Exercise details
Set down each line of the material that follows, exactly, with no pictures.

Task input
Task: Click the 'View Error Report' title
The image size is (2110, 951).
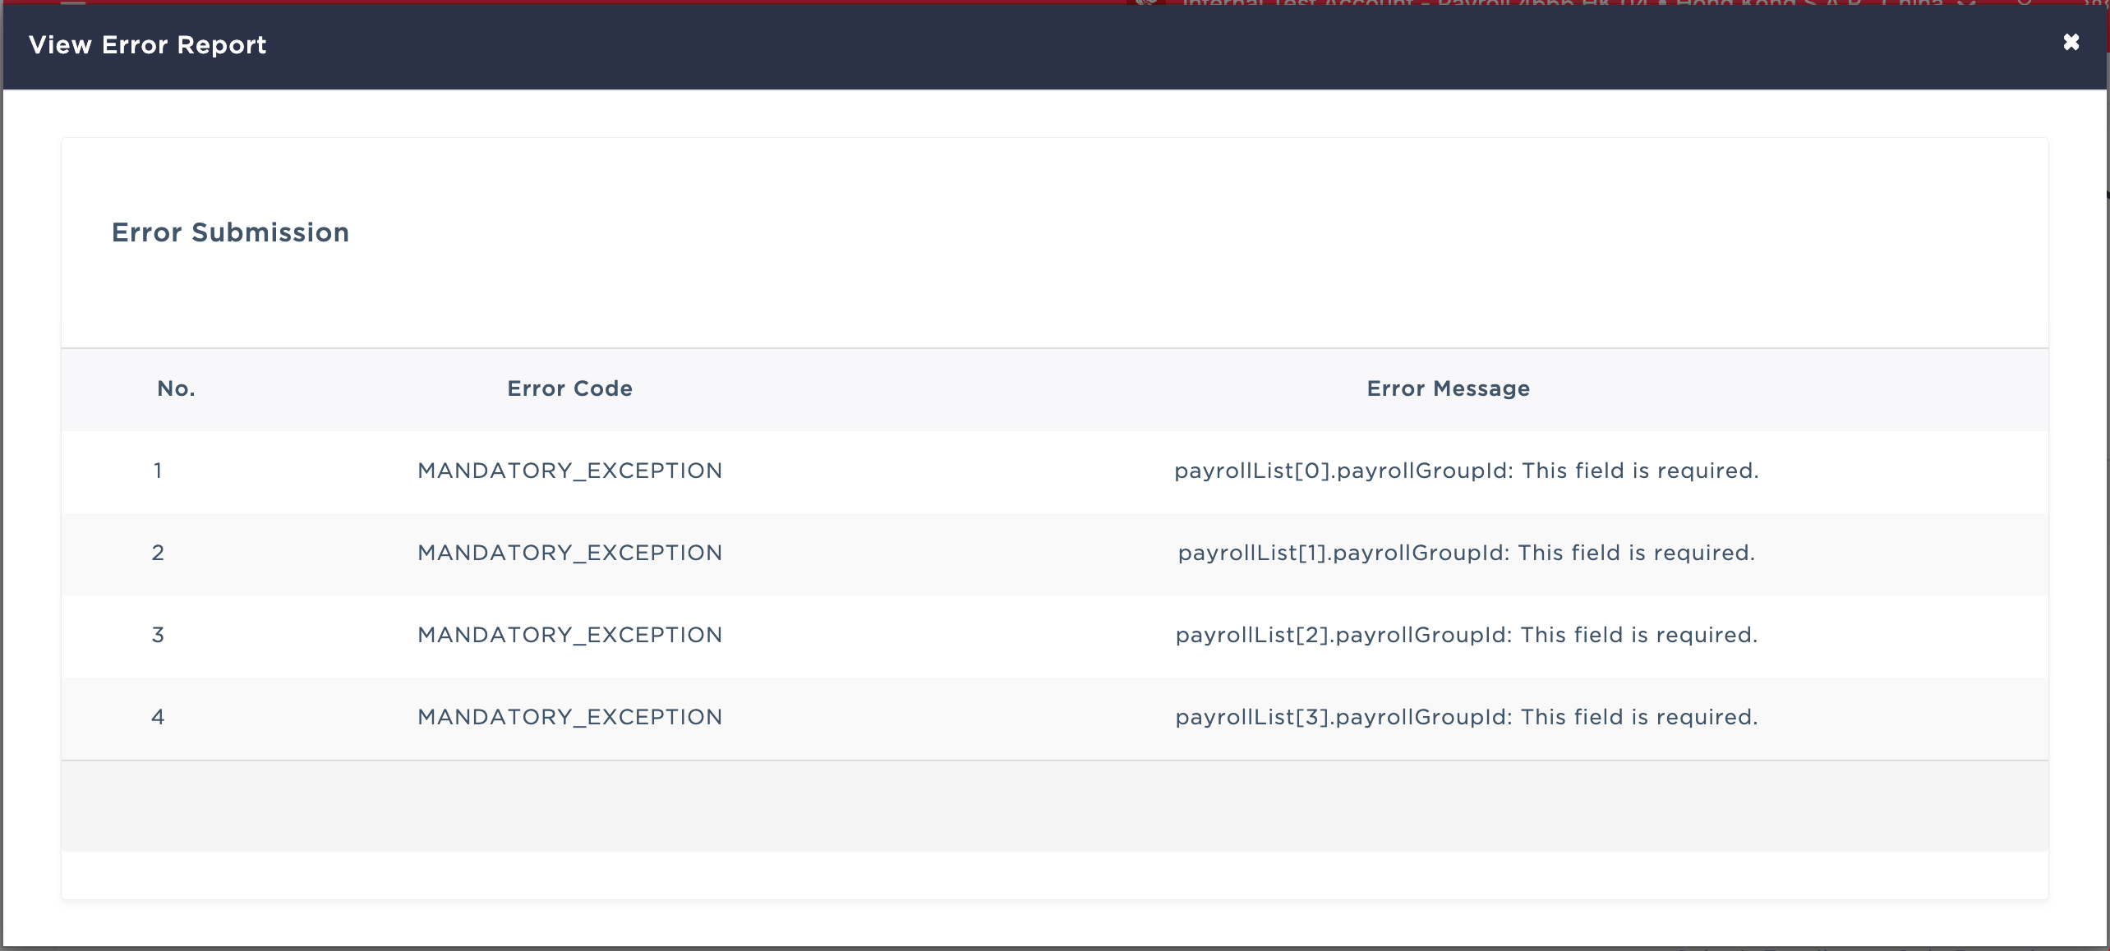Action: [x=147, y=45]
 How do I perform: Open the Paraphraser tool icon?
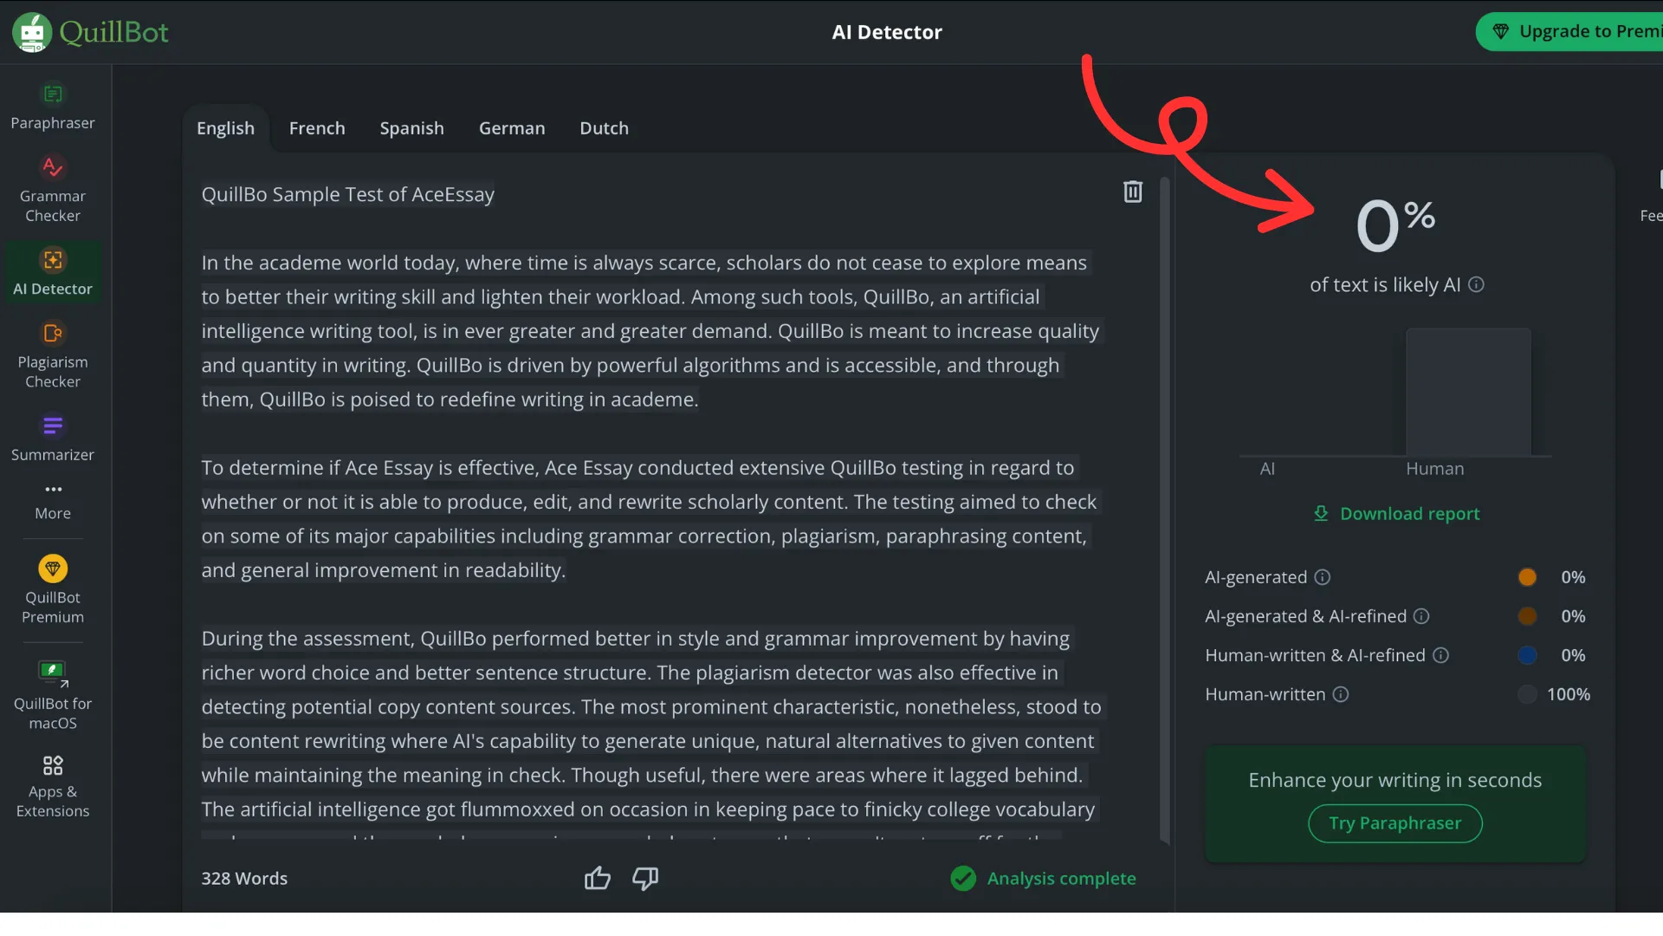(53, 94)
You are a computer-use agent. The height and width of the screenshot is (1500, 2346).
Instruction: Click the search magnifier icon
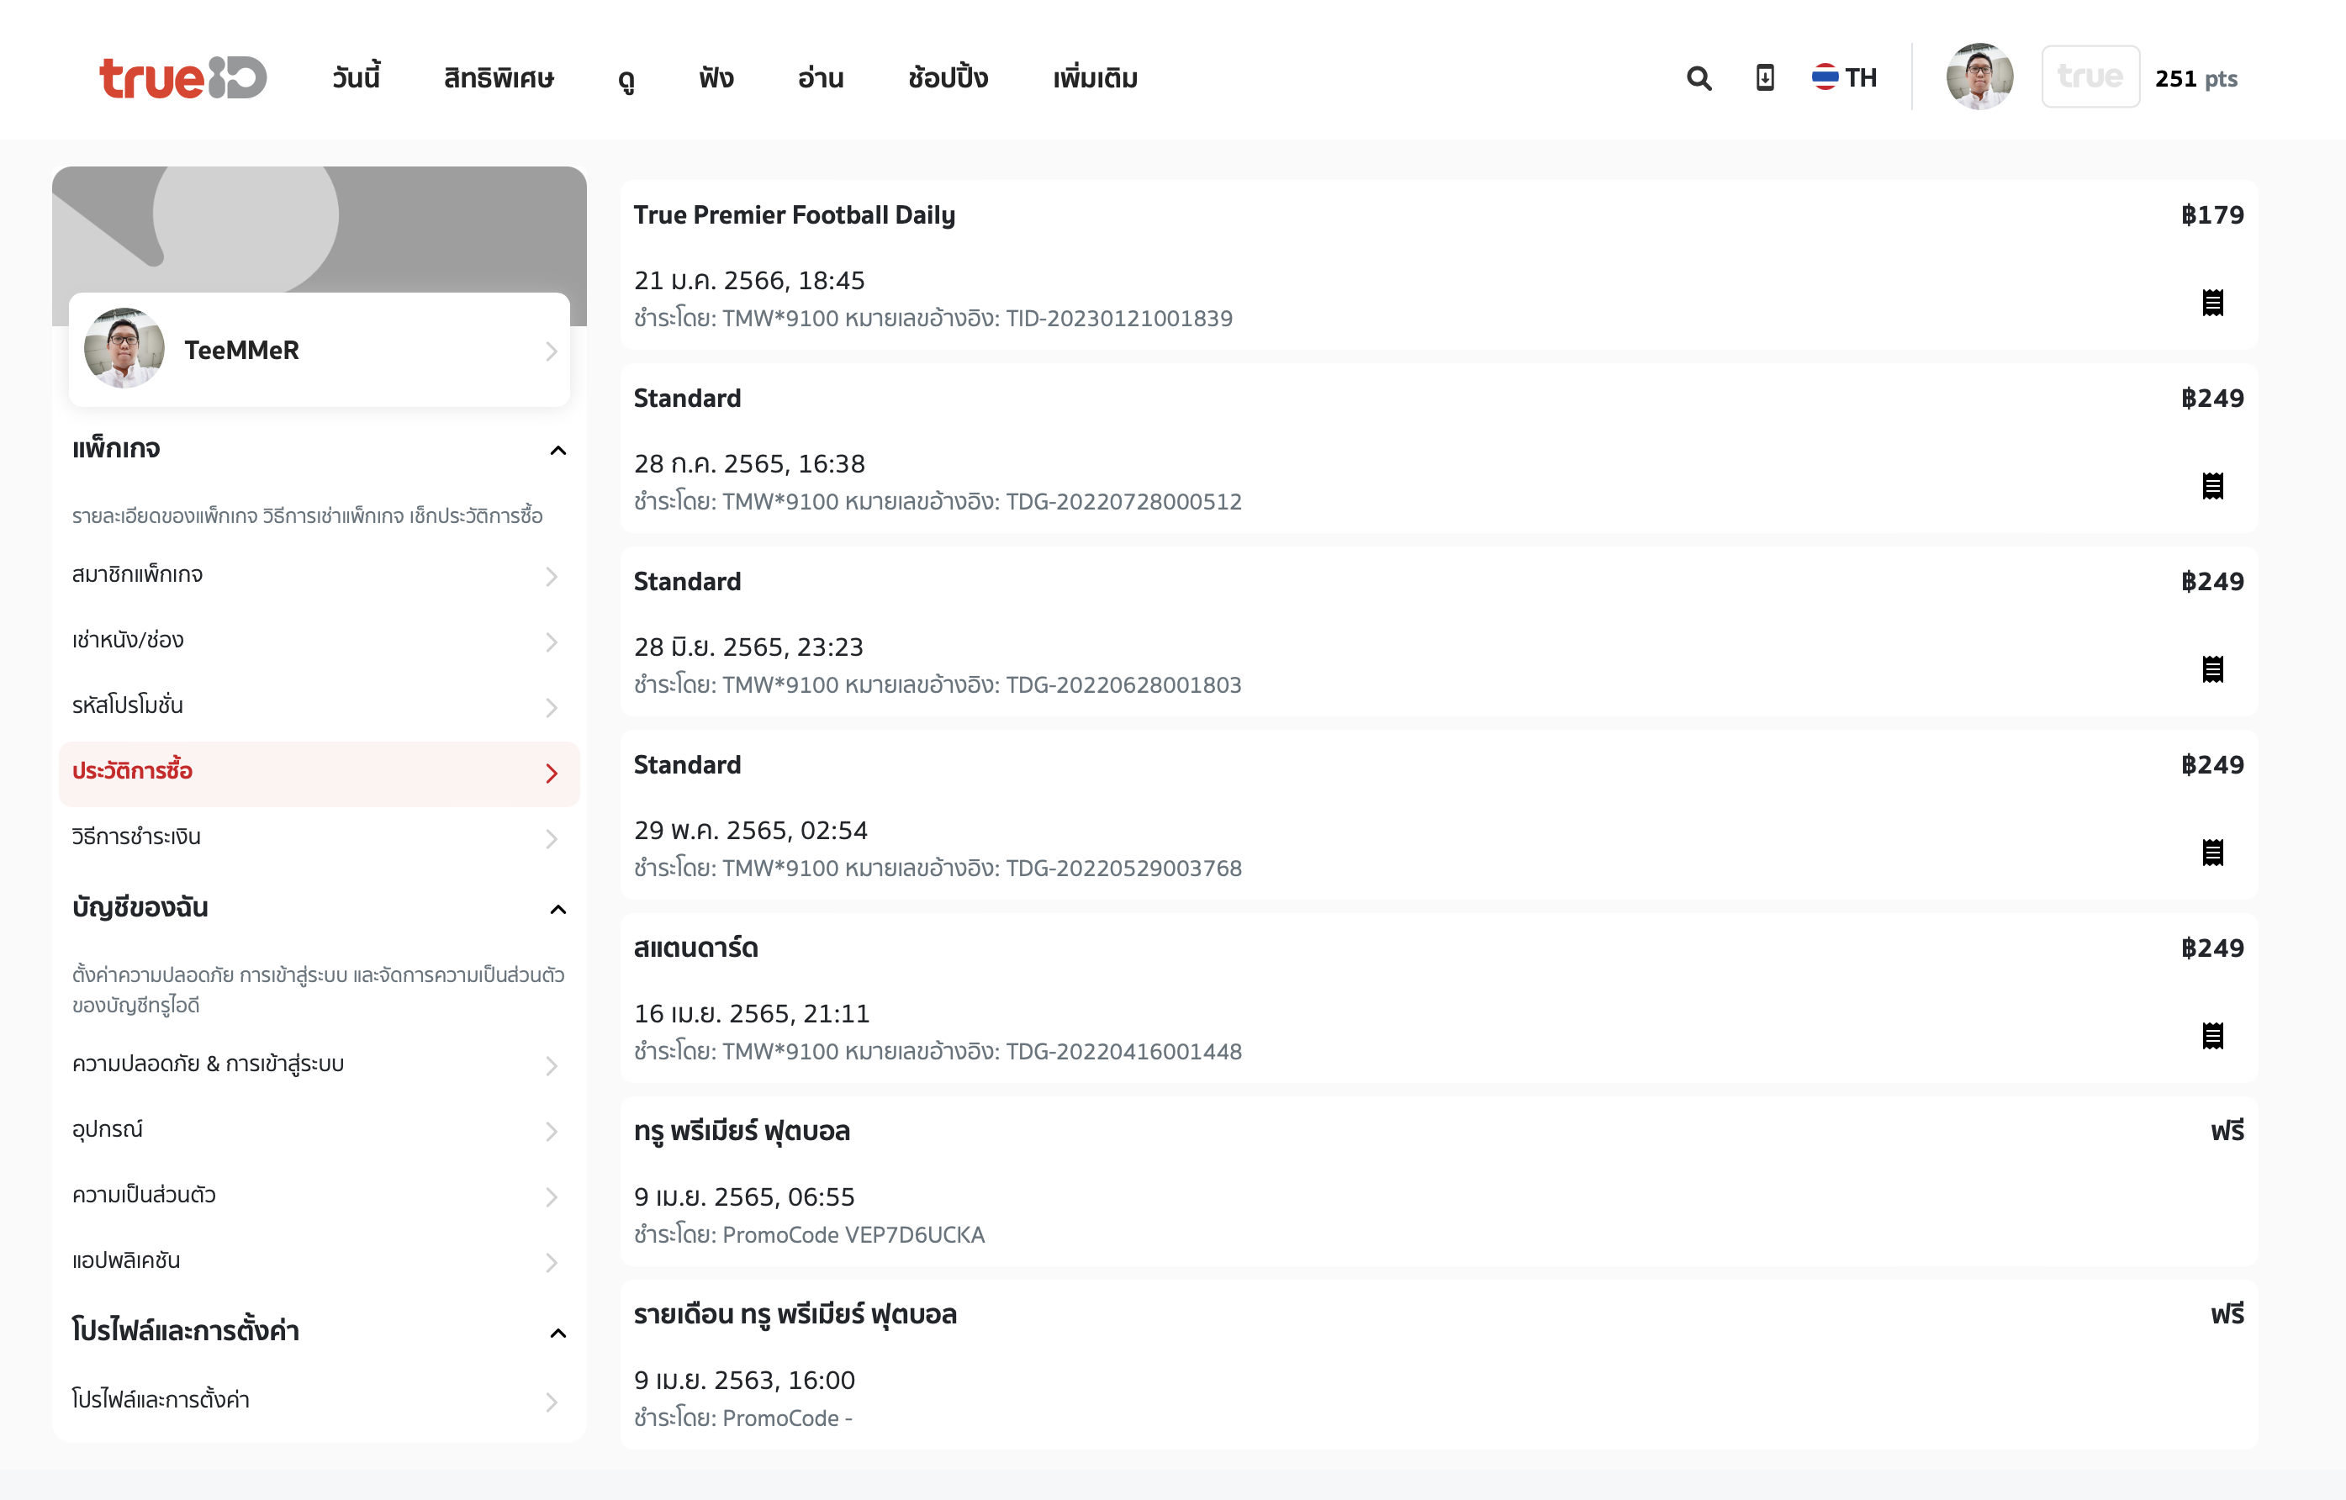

Answer section
Task: Click the 'View Error Report' title
The image size is (2110, 951).
Action: [x=147, y=45]
 How do I perform: Open the Paraphraser tool icon?
(53, 94)
You are a computer-use agent. The height and width of the screenshot is (1500, 2346).
Instruction: Click the search magnifier icon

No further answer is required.